Coco Chanel once later said that fashion was architecture and the architecture she meant was based on this convent home with its brutally clean lines and the stark beauty of simple contrasts. It was at the heart of Coco Chanel’s aesthetics - her obsession with purity and minimalism. It would shape the dresses she designed and the way she lived. it would shape Chanel No. 5 her great olfactory creation, no less profoundly.

Standing amid the scene of Coco Chanel’s childhood, the power of Aubazine is obvious. It possesses a striking and silent kind of beauty. Everywhere in the world of Aubazine, there were scents and symbols and reminders of the importance of perfume. St. Bernard of Clairvaux who founded the Cistercian movement, made a point of encouraging his monks to give perfume and anointment a central role in prayer and in rituals of purification. Someone got the idea that this contemplation would be even more effective if it were combined with time spent simultaneously sniffing the aromas of the local jasmine, lavender and roses.

Etienne has made a mission of planting richly scented flower everywhere in the empty ravines and wastes around his abbeys. They were the bracing scents of order and severity. Everywhere at Aubazine was the aroma of sheets boiled in copper pots sweetened with dried roots of iris and the aromas of ironing. There was the scent from linen cupboards lined with pungent rosewood and verbena. There was the smell of raw tallow soap on children’s skin and ruthlessly scoured little bodies. It was the scent of everything that was clean. Aubazine was a secret code of smell and in the years to come it would be at the heart of everything she would find beautiful.

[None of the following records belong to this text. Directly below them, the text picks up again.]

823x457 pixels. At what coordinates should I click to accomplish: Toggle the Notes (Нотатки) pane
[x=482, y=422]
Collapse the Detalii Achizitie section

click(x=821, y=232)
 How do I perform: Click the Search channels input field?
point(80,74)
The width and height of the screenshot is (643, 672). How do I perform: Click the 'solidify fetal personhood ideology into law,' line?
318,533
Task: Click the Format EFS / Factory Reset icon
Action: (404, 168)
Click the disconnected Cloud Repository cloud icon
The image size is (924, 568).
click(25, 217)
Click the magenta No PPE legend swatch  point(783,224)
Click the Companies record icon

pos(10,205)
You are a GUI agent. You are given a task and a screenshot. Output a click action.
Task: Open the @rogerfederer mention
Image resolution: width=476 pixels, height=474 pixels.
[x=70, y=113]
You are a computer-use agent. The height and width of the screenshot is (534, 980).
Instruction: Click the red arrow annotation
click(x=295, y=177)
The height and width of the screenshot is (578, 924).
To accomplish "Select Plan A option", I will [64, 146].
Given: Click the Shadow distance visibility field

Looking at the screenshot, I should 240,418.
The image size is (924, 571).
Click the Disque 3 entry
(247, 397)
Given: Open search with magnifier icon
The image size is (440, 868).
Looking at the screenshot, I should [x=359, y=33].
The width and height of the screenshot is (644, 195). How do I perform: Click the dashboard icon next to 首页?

The number five at Aubazine, though was always considered special. It was the number of an essentially human kind of destiny. Or, that, at least was the idea of the monks who funded Coco Chanle’s childhood abbey and they built its entire structure on the power of this special number. For Cistercian architecture that flourished in Europe during Crusades, the number five was central. Cistercian cathedrals, churches and abbeys are built on measures... which equal more or less the golden ration of Pythagoras. It is the ration of both the five-pointed star and the human form.

Coco Chanel understood the power of this number long before the nuns introduced the children to the esoteric symbolism of the abbey’s architecture and its spiritual meaning in their lessons. The number five, she believed profoundly in its magic and its beauty. Those Cistercian nuns had raised their orphan charges to revere the power of symbols and spirit. In this ancient branch of the Catholic faith, it was a special number. - the number of quintessence: the pure and perfect embodiment of a thing’s essence. It was also, in a material universe of earth, water, wind, and fire, that other thing - ether, spirit - something mysteriously and untouchably beautiful. She also already knew that the number five was about women in particular. From the beginning, the number five and its perfect proportions were tangled up with the secret sensuality of their allure - and with symbolism of flowers.

An education in the senses

Roses and jasmine were scents that told two very different olfactory stories about the women who wore them. The traditional scents for women’s perfume roses were discreetly and quietly lovely. Respectful women could wear them without hesitation, and until the second decade of the twentieth century, floral perfumes came in just one style, the style known today as soliflores. These soliflores were perfumes that captured aroma of a single flower and they were meant to be representational.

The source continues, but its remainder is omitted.